The thread of church work laces through all of it.
At 63, he’s in transition. After a stint as legal counsel and vice president for diversity at WVU, he recently moved back to Dunbar. He works part-time for WVU, writing and waiting for the next opportunity.
“I grew up in Washington Hollow in West Dunbar. My father worked at Charleston Transit, washing buses. He married my mother, and she had five kids and they had three more, so I come from a family of eight.
“When my father retired, he had a little truck and three lawnmowers, so he cut grass and did gardening and used his three sons as free labor.
“I think poverty is a mindset, and we did not have a mindset of poverty. My father was an extremely good provider. He had chickens and turkeys and a hog pen and eight to ten apple trees. He was a go-getter. He instilled in us that we could do anything. He invested in music for us. We had trains. I have an unbelievable train set in storage in Morgantown.

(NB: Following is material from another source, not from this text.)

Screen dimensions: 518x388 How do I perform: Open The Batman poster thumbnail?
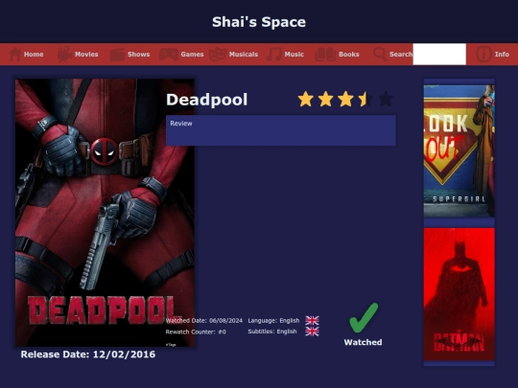point(459,294)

“We lived so close to West Virginia State, a bastion then of intellectual prowess and black achievement. It was an unbelievable experience. For instance, from a musical standpoint, I was taken under the wing of the chairman of the music department at State, Dr. Leon Thompson.
“I started playing professionally in clubs when I was 11, drums and some keyboards. I wanted to be James Brown’s drummer from the time I was 6. I ended up with a degree in music education at State.
“My hope was to be a band director. But I had other opportunities to develop intellectually and I tried to take advantage of those.
“I was a drum major at Dunbar Junior High. I was playing with King Curtis. This was after Curtis Price went to college. On weekends, we were on the stage playing warmup for these groups, Percy Sledge, the Drifters, and on Monday, I would turn back into a 12-year-old being yelled at for not climbing the rope in gym.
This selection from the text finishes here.